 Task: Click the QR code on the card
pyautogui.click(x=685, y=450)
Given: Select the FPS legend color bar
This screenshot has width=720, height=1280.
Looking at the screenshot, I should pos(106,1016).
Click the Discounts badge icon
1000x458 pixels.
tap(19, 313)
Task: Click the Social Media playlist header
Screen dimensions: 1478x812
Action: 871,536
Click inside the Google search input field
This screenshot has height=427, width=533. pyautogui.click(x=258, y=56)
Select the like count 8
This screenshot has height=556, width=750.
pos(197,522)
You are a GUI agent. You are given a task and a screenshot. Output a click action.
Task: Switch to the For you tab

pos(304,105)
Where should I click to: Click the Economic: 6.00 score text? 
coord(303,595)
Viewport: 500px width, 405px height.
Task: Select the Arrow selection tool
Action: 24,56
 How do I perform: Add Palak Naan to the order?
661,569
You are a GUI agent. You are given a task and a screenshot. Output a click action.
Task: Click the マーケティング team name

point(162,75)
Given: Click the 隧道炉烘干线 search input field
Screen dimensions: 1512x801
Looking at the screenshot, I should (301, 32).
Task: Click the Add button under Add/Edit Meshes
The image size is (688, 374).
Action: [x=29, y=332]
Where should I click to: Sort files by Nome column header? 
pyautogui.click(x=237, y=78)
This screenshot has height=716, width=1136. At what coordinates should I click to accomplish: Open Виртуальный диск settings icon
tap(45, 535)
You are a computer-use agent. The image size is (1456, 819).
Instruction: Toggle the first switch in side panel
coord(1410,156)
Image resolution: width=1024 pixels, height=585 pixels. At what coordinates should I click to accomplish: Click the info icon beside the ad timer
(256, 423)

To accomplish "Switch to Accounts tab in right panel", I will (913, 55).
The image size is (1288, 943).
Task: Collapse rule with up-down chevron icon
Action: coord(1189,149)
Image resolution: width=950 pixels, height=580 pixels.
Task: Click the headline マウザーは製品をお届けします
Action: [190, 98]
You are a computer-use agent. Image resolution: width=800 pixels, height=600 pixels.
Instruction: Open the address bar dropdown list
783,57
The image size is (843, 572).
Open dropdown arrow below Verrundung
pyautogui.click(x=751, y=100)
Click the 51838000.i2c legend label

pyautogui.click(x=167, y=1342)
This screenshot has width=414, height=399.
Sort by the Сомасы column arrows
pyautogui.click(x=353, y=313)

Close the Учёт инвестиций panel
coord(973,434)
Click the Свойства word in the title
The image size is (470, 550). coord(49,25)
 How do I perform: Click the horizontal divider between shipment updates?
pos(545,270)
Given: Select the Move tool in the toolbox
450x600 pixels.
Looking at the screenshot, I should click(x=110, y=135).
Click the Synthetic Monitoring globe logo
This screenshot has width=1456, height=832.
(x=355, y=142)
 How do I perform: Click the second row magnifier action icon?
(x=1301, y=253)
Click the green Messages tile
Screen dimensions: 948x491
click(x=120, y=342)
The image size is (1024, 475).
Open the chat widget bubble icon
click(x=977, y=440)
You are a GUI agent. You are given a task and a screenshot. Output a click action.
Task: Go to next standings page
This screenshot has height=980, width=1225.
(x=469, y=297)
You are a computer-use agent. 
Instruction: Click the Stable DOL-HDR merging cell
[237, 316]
◆ ◆ ◆ ◆
• Requirement
Give back every line of the data exactly.

• Answer space
 Task: Click the QR code on the card
pyautogui.click(x=685, y=450)
Given: Select the FPS legend color bar
This screenshot has width=720, height=1280.
Looking at the screenshot, I should pos(106,1016).
Click the Discounts badge icon
1000x458 pixels.
tap(19, 313)
Task: Click the Social Media playlist header
Screen dimensions: 1478x812
Action: 871,536
Click inside the Google search input field
This screenshot has height=427, width=533. pyautogui.click(x=258, y=56)
Select the like count 8
This screenshot has height=556, width=750.
pos(197,522)
You are a GUI agent. You are given a task and a screenshot. Output a click action.
Task: Switch to the For you tab

pos(304,105)
Where should I click to: Click the Economic: 6.00 score text? 
coord(303,595)
Viewport: 500px width, 405px height.
Task: Select the Arrow selection tool
Action: 24,56
 How do I perform: Add Palak Naan to the order?
661,569
You are a GUI agent. You are given a task and a screenshot. Output a click action.
Task: Click the マーケティング team name

point(162,75)
Given: Click the 隧道炉烘干线 search input field
Screen dimensions: 1512x801
Looking at the screenshot, I should (301, 32).
Task: Click the Add button under Add/Edit Meshes
The image size is (688, 374).
Action: [x=29, y=332]
Where should I click to: Sort files by Nome column header? 
pyautogui.click(x=237, y=78)
This screenshot has height=716, width=1136. At what coordinates should I click to accomplish: Open Виртуальный диск settings icon
tap(45, 535)
You are a computer-use agent. The image size is (1456, 819).
Instruction: Toggle the first switch in side panel
coord(1410,156)
Image resolution: width=1024 pixels, height=585 pixels. At what coordinates should I click to accomplish: Click the info icon beside the ad timer
(256, 423)

To accomplish "Switch to Accounts tab in right panel", I will (913, 55).
The image size is (1288, 943).
Task: Collapse rule with up-down chevron icon
Action: coord(1189,149)
Image resolution: width=950 pixels, height=580 pixels.
Task: Click the headline マウザーは製品をお届けします
Action: [190, 98]
You are a computer-use agent. Image resolution: width=800 pixels, height=600 pixels.
Instruction: Open the address bar dropdown list
783,57
The image size is (843, 572).
Open dropdown arrow below Verrundung
pyautogui.click(x=751, y=100)
Click the 51838000.i2c legend label

pyautogui.click(x=167, y=1342)
This screenshot has width=414, height=399.
Sort by the Сомасы column arrows
pyautogui.click(x=353, y=313)

Close the Учёт инвестиций panel
coord(973,434)
Click the Свойства word in the title
The image size is (470, 550). coord(49,25)
 How do I perform: Click the horizontal divider between shipment updates?
pos(545,270)
Given: Select the Move tool in the toolbox
450x600 pixels.
Looking at the screenshot, I should click(x=110, y=135).
Click the Synthetic Monitoring globe logo
This screenshot has width=1456, height=832.
(x=355, y=142)
 How do I perform: Click the second row magnifier action icon?
(x=1301, y=253)
Click the green Messages tile
Screen dimensions: 948x491
click(x=120, y=342)
The image size is (1024, 475).
Open the chat widget bubble icon
click(x=977, y=440)
You are a GUI agent. You are given a task and a screenshot. Output a click action.
Task: Go to next standings page
This screenshot has height=980, width=1225.
(x=469, y=297)
You are a computer-use agent. 
Instruction: Click the Stable DOL-HDR merging cell
[237, 316]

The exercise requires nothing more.